[Opening Supplied entries section]
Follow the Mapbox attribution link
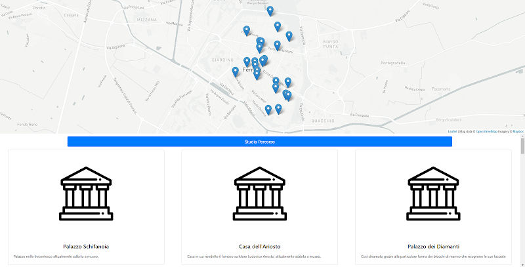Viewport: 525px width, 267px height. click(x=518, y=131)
[Closing Supplied entries section]
[Opening Supplied entries section]
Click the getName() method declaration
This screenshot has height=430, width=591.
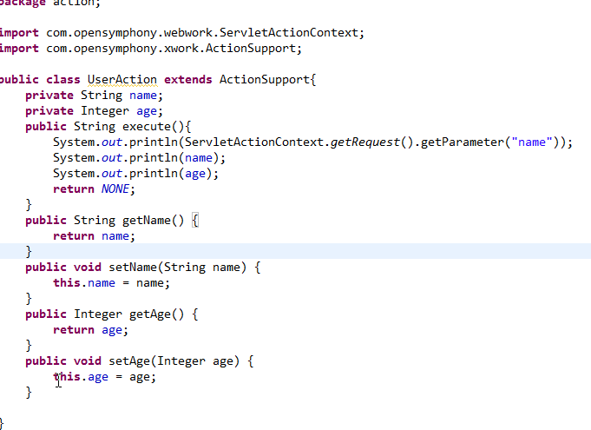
[Closing Supplied entries section]
[Opening Supplied entries section]
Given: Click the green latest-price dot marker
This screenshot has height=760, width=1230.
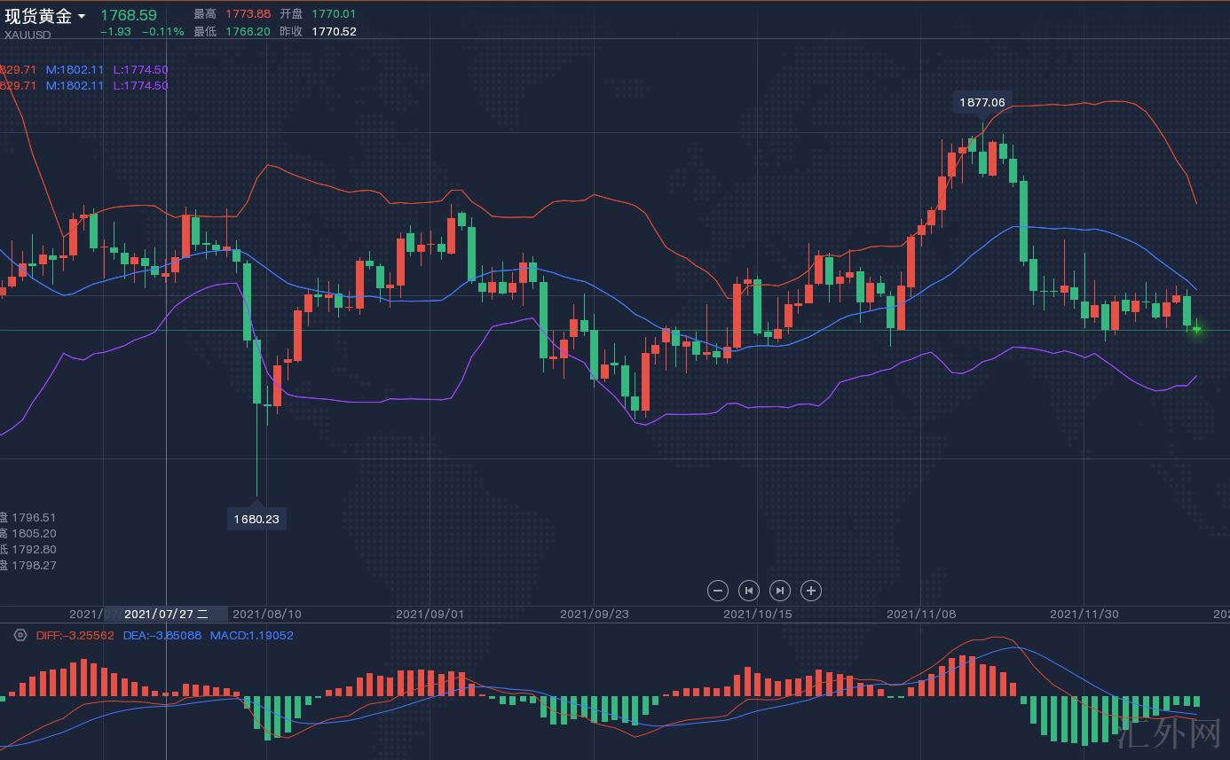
[Closing Supplied entries section]
Exercise: If a line in the data above holds the word "screenshot", count it; give only the total.

Task response: 2